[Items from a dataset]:
◇ ◇ ◇ ◇
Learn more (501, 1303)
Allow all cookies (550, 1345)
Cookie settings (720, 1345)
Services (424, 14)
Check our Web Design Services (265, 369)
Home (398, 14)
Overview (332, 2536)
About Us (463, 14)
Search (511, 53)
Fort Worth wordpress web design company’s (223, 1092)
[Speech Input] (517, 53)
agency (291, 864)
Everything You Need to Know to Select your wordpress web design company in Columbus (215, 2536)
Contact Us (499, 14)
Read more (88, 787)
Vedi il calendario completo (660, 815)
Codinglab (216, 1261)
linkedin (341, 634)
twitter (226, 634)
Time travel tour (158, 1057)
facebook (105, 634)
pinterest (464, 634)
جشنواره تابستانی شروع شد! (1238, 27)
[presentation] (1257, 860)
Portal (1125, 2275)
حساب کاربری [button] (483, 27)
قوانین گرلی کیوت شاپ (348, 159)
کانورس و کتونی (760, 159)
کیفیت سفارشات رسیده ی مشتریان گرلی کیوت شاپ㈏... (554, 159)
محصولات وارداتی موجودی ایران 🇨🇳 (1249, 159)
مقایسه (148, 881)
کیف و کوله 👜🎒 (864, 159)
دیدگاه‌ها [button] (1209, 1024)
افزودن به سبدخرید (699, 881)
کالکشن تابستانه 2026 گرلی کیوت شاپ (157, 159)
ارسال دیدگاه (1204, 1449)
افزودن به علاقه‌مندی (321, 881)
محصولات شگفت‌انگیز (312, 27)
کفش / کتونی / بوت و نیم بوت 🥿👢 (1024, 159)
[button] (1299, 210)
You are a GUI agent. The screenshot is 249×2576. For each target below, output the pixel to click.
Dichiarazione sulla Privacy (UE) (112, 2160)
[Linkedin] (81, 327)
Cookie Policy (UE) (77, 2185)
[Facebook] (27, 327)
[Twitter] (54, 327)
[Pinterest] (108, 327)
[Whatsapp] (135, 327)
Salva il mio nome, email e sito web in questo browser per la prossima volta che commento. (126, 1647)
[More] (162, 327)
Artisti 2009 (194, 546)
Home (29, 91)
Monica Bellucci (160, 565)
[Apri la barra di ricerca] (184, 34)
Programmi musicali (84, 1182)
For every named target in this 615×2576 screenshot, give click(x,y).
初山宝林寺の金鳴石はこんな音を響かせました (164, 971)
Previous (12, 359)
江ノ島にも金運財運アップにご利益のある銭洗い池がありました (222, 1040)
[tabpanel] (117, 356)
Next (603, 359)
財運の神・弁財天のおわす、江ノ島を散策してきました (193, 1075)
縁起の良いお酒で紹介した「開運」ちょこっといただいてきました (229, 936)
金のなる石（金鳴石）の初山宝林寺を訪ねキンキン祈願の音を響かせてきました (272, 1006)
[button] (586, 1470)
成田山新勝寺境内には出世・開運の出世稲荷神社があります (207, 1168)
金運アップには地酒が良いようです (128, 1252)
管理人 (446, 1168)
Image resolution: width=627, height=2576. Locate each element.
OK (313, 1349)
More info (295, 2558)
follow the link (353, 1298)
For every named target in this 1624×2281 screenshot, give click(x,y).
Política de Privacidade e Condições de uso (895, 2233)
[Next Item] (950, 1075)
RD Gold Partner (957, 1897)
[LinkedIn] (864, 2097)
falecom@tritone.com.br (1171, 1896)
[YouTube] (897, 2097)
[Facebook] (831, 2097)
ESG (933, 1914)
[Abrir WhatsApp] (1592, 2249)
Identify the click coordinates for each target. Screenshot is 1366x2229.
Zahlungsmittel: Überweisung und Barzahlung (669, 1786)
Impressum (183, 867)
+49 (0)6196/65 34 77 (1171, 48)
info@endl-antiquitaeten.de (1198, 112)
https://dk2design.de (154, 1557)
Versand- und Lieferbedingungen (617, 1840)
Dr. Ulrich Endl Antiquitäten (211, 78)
◇ ◇ ◇ ◇
[Task goal]: Each line of the records should be repeated exactly as it stands.

[Output for this exercise]:
Learn more (501, 1303)
Allow all cookies (550, 1345)
Cookie settings (720, 1345)
Services (424, 14)
Check our Web Design Services (265, 369)
Home (398, 14)
Overview (332, 2536)
About Us (463, 14)
Search (511, 53)
Fort Worth wordpress web design company’s (223, 1092)
[Speech Input] (517, 53)
agency (291, 864)
Everything You Need to Know to Select your wordpress web design company in Columbus (215, 2536)
Contact Us (499, 14)
Read more (88, 787)
Vedi il calendario completo (660, 815)
Codinglab (216, 1261)
linkedin (341, 634)
twitter (226, 634)
Time travel tour (158, 1057)
facebook (105, 634)
pinterest (464, 634)
جشنواره تابستانی شروع شد! (1238, 27)
[presentation] (1257, 860)
Portal (1125, 2275)
حساب کاربری [button] (483, 27)
قوانین گرلی کیوت شاپ (348, 159)
کانورس و کتونی (760, 159)
کیفیت سفارشات رسیده ی مشتریان گرلی کیوت شاپ㈏... (554, 159)
محصولات وارداتی موجودی ایران 🇨🇳 (1249, 159)
مقایسه (148, 881)
کیف و کوله 👜🎒 (864, 159)
دیدگاه‌ها [button] (1209, 1024)
افزودن به سبدخرید (699, 881)
کالکشن تابستانه 2026 گرلی کیوت شاپ (157, 159)
ارسال دیدگاه (1204, 1449)
افزودن به علاقه‌مندی (321, 881)
محصولات شگفت‌انگیز (312, 27)
کفش / کتونی / بوت و نیم بوت 🥿👢 (1024, 159)
[button] (1299, 210)
You are a GUI agent. The screenshot is 249×2576. For each target below, output the pixel to click.
Dichiarazione sulla Privacy (UE) (112, 2160)
[Linkedin] (81, 327)
Cookie Policy (UE) (77, 2185)
[Facebook] (27, 327)
[Twitter] (54, 327)
[Pinterest] (108, 327)
[Whatsapp] (135, 327)
Salva il mio nome, email e sito web in questo browser per la prossima volta che commento. (126, 1647)
[More] (162, 327)
Artisti 2009 (194, 546)
Home (29, 91)
Monica Bellucci (160, 565)
[Apri la barra di ricerca] (184, 34)
Programmi musicali (84, 1182)
For every named target in this 615×2576 screenshot, give click(x,y).
初山宝林寺の金鳴石はこんな音を響かせました (164, 971)
Previous (12, 359)
江ノ島にも金運財運アップにご利益のある銭洗い池がありました (222, 1040)
[tabpanel] (117, 356)
Next (603, 359)
財運の神・弁財天のおわす、江ノ島を散策してきました (193, 1075)
縁起の良いお酒で紹介した「開運」ちょこっといただいてきました (229, 936)
金のなる石（金鳴石）の初山宝林寺を訪ねキンキン祈願の音を響かせてきました (272, 1006)
[button] (586, 1470)
成田山新勝寺境内には出世・開運の出世稲荷神社があります (207, 1168)
金運アップには地酒が良いようです (128, 1252)
管理人 (446, 1168)
Image resolution: width=627, height=2576. Locate each element.
OK (313, 1349)
More info (295, 2558)
follow the link (353, 1298)
For every named target in this 1624×2281 screenshot, give click(x,y).
Política de Privacidade e Condições de uso (895, 2233)
[Next Item] (950, 1075)
RD Gold Partner (957, 1897)
[LinkedIn] (864, 2097)
falecom@tritone.com.br (1171, 1896)
[YouTube] (897, 2097)
[Facebook] (831, 2097)
ESG (933, 1914)
[Abrir WhatsApp] (1592, 2249)
Identify the click coordinates for each target. Screenshot is 1366x2229.
Zahlungsmittel: Überweisung und Barzahlung (669, 1786)
Impressum (183, 867)
+49 (0)6196/65 34 77 (1171, 48)
info@endl-antiquitaeten.de (1198, 112)
https://dk2design.de (154, 1557)
Versand- und Lieferbedingungen (617, 1840)
Dr. Ulrich Endl Antiquitäten (211, 78)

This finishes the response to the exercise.